2016-06-30
One of my favorite moments of the Jewish year occurs on the night of Purim, a chapter and four verses into the Megillah reading. Achashverosh, the king of Persia, has been presented, his queen Vashti has come and gone, and Mordechai is about to be introduced. The text of the scroll itself indicates a pause, seeming to draw attention to what follows. The reader traditionally stops, anticipation fills the momentary silence, and then the congregation reads aloud: "Ish Yehudi. . .," "A Jewish man..." The collective "sh" sounds softly emphatic.

Most years we arrive at this moment in a jumble of emotions. Those who have observed that day's fast of Ta'anit Esther feel the effects associated with the lack of food and drink: hunger, thirst, headache, and fatigue. And yet, an almost palpable giddiness suffuses the air: Purim is here, and we will soon be eating and celebrating. Some may already be in costume; gragers [noise-makers] are poised, awaiting Haman's first mention.
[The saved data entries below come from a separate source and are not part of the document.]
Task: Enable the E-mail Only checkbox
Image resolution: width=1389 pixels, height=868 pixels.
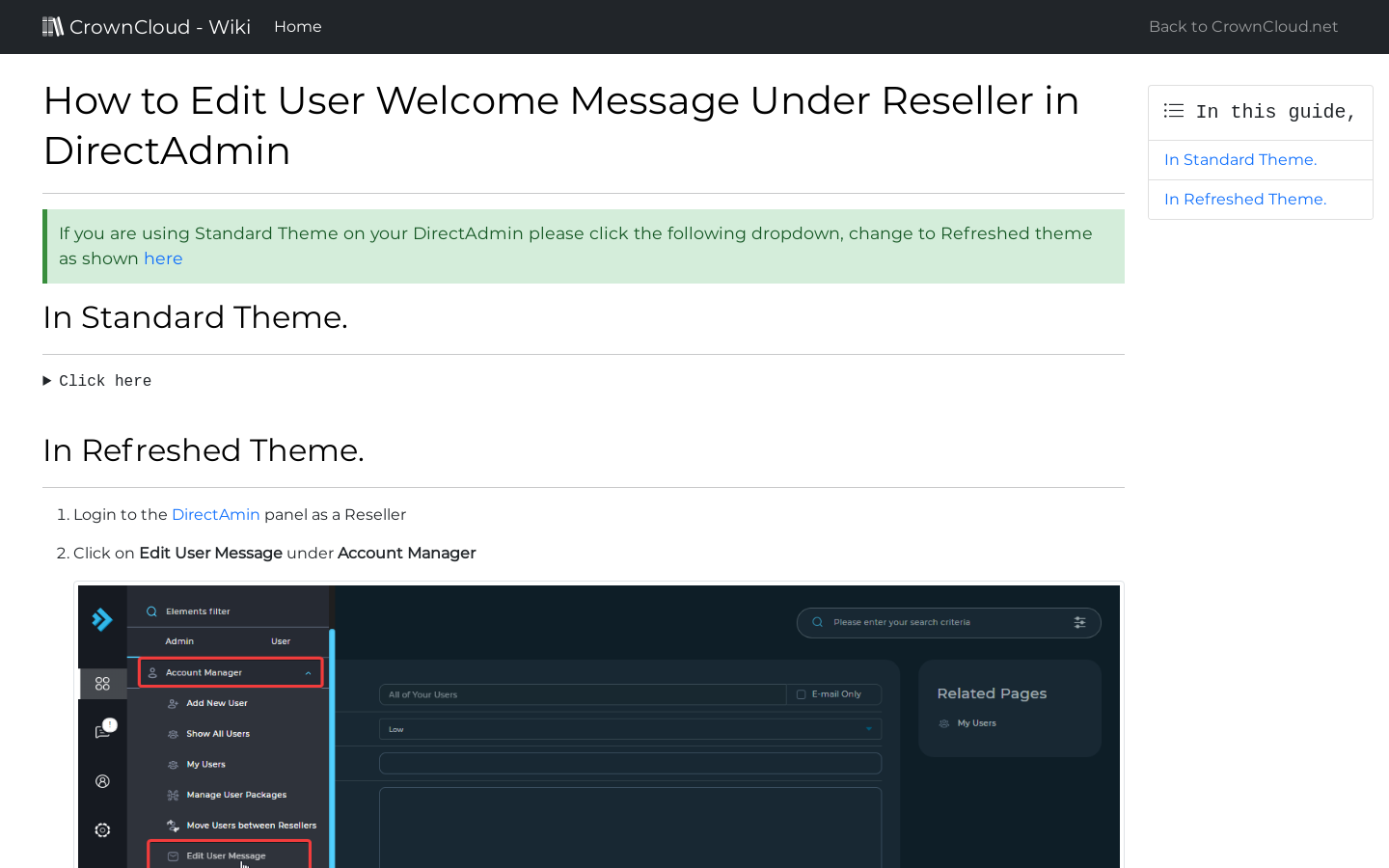Action: [x=802, y=694]
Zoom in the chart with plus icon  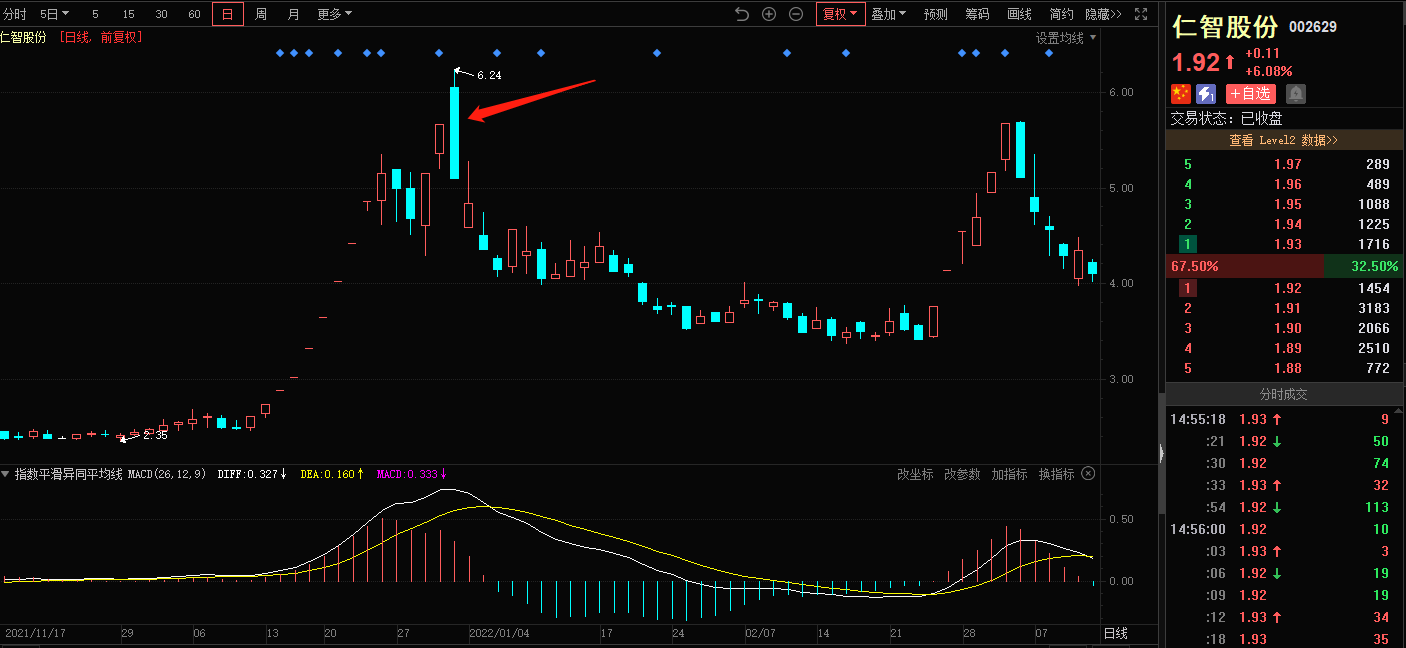769,14
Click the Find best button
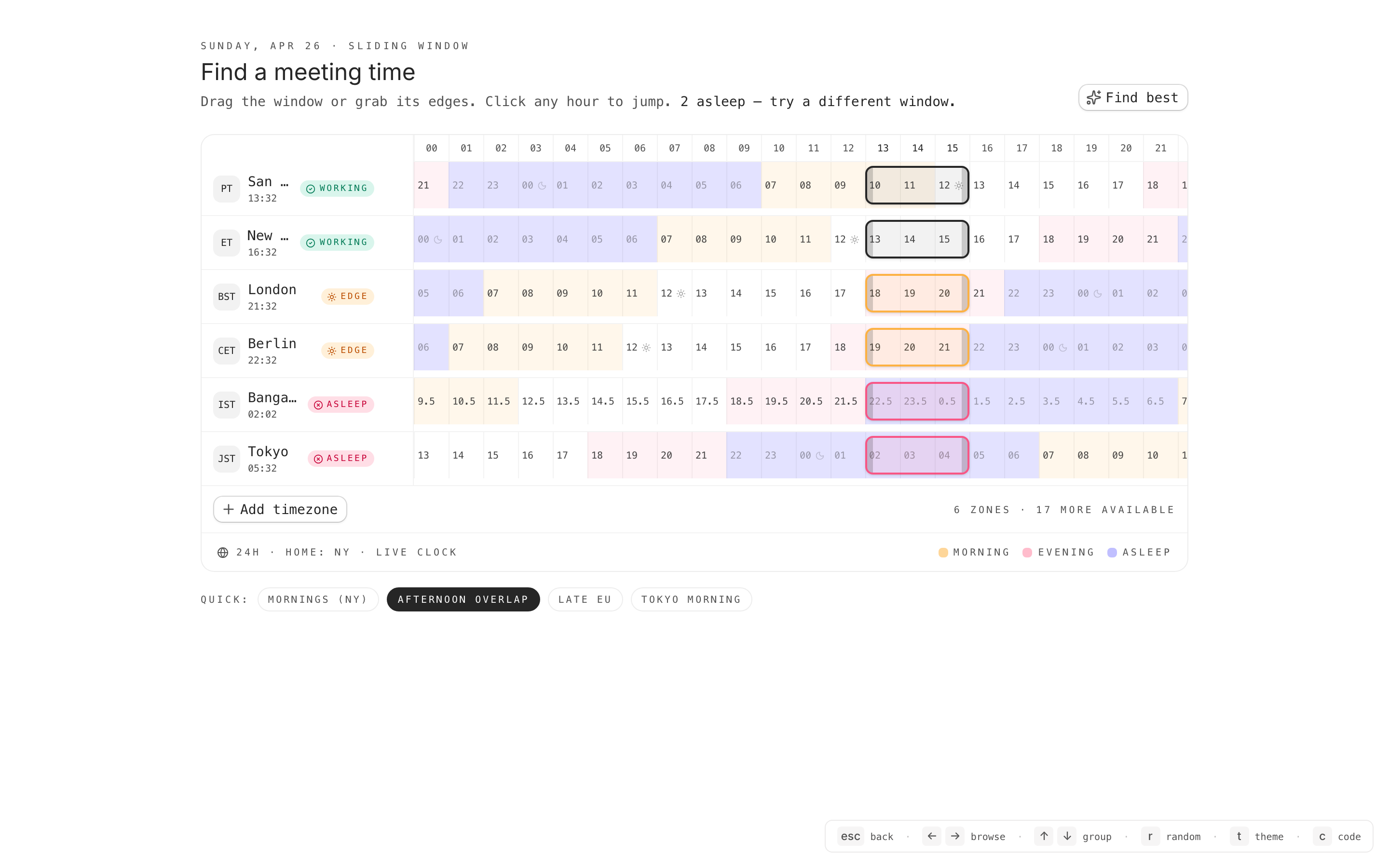1389x868 pixels. [1132, 97]
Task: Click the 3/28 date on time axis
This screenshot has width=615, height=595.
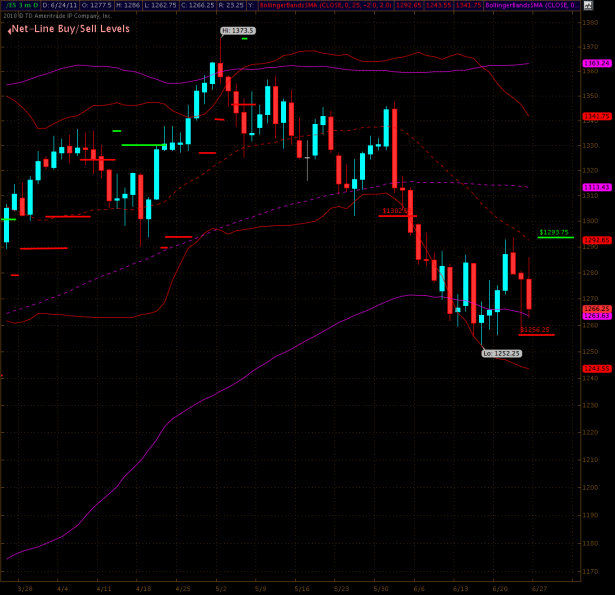Action: click(24, 589)
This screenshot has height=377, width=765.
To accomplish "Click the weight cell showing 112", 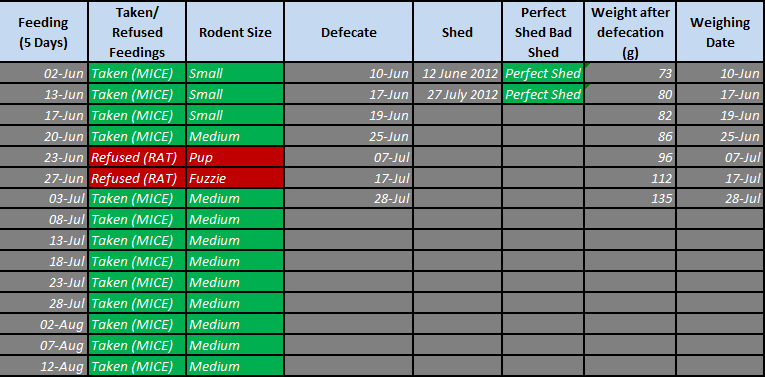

Each Jewish holiday has distinctive qualities and elicits equally distinctive responses from its celebrants. For reasons I have never fully understood, I have found Purim a particular challenge. It's not the Megillah story; somehow, it always retains its suspense and poignancy. But the revelry and the getups discomfit me, although since becoming a father I can access Purim better through the unbridled delight my sons take in the costumes and commotion. But at this juncture, that all lies ahead. Right now the moment is breathless.


By nature I am uncomfortable in the spotlight, but I am a ba'al koreh, a congregational reader, and it is primarily through chanting the Megillah that I experience Purim. Many aspects of the weekly Torah-chanting are exaggerated in the Megillah: the listeners are more attentive; the verses are longer; and the cantillation sounds more dramatized, sentences cascading up and down, subtle shifts between major and minor keys, from the Esther tune to echoes of Eichah, the book of Lamentations. At no other time of the year, arguably, does the performer of a Jewish ritual have so much attention focused on him. Standing at the bimah [speaker's platform], I feel the power of the congregation hanging (pardon the pun) on every word of the narrative.

It is at this point "Ish Yehudi..." that I most acutely feel the mood of the Megillah, of the holiday itself. Rashi remarks that Mordechai is referred to as a Yehudi because he was among those who were taken captive together with the Judean royalty, who then became known as Yehudim [Jews]. Mordechai thus came to this designation not just because of his personal qualities, but because he, like others during those tumultuous times, identified and involved himself with the great national and spiritual catastrophe that had befallen the Jews of that era.

And although those few words succinctly sum up a great religious-historic personality, I find something both timeless and universal in the description. Mordechai, a leader, from the tribe of Benjamin, is described first and foremost as, essentially, what every Jew today is: "Ish Yehudi hayah be'Shushan ha'birah," a Jew in a foreign city. To my mind, this phrase concisely encapsulates our condition in the Diaspora: Jews, beyond labels and divisions, negotiating the vagaries of history's vicissitudes in a non-Jewish milieu.

Wasn't it this recognition of our Jewish common denominator, after all, that forged the focus, and resultant unity, that brought about the Purim miracle? The Megillah is replete with references to Jewish unity as the antidote to attempted genocide. Appealing to Queen Esther's sense of Jewish solidarity, Mordechai directs her to risk her life and intercede with the king. And once Esther decides to act, she tells Mordechai, "Go and gather all the Jews," i.e., make them of one mind and purpose repentance and prayer to G-d in order to avert the decree. The Jews respond in kind: The Megillah recounts several times that they acted as a "congregation," a single unit; and in so doing, they merited redemption.

Our rabbis teach us that the days of Purim are the most propitious time of the year to achieve Jewish unity, and that the food gifts and alms for the poor, the mitzvot of the day, represent the expression of unity achieved by the Jews during the events of the Megillah, which led to their deliverance. We foster unity when we share with our friends and provide for the needy. How appropriate are these mitzvot to a holiday in which we celebrate the fact that G-d saved our ancestors from a fate in which all Jewry were the intended victims, and in which the salvation came about through the unified efforts of those intended victims.

Each year, when I reach this moment in the Megillah reading, the sublime words make me shiver. "Ish Yehudi hayah be'Shushan ha'birah:" To me, the understated message in that plaintive phrase, collectively read aloud, offers a subtle glimpse of the unity that once was ours, and remains our holy aspiration.